- Full name: 13th Five-Year Plan for Economic and Social Development of the People's Republic of China
- Start date: 2016
- End date: 2020

Economic targets
- Average annual GDP growth rate: 5.73%
- GDP at start: CN¥67.671 trillion
- GDP at end: CN¥101.599 trillion
- The original text of the plan, hosted on Wikisource: 13th Five-Year Plan
| ← 12th | 14th → |

= 13th Five-Year Plan =

Chinese economic development plan (2016–2020)
The 13th Five-Year Plan of China, officially the 13th Five-Year Plan for Economic and Social Development of the People's Republic of China, was a set of economic goals designed to strengthen the Chinese economy between 2016 and 2020.

== Content ==
The Plan increased China's target for the use of non-fossil fuel energy sources to 15% over the 2016–2020 period. It included planning to address wind energy and solar energy feed-in to the grid and prioritizing dispatch policies for renewable energy. It also required that the government develop regulations for China's carbon emissions trading system.

Continuing themes from the Twelfth Five-Year Plan, the Thirteenth Five-Year Plan also sought to boost the services sector, increase urbanization, and expand the social safety net to reduce precautionary savings.

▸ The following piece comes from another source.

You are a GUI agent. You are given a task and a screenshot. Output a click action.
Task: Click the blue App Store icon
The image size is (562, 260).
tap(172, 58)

Regarding urbanization, the Thirteenth Five-Year Plan highlighted nineteen city clusters to be developed and strengthened pursuant to a geographic layout referred to as two horizontals and three verticals (liang heng san zong). The highlighted clusters included the Beijing-Tianjin-Hebei region, the Yangtze River delta region, and the Greater Bay area. Development of these clusters includes establishing regional coordination mechanisms, sharing development costs and benefits, collaborative industrial development, and shared governance approaches to ecological issues and environmental protection.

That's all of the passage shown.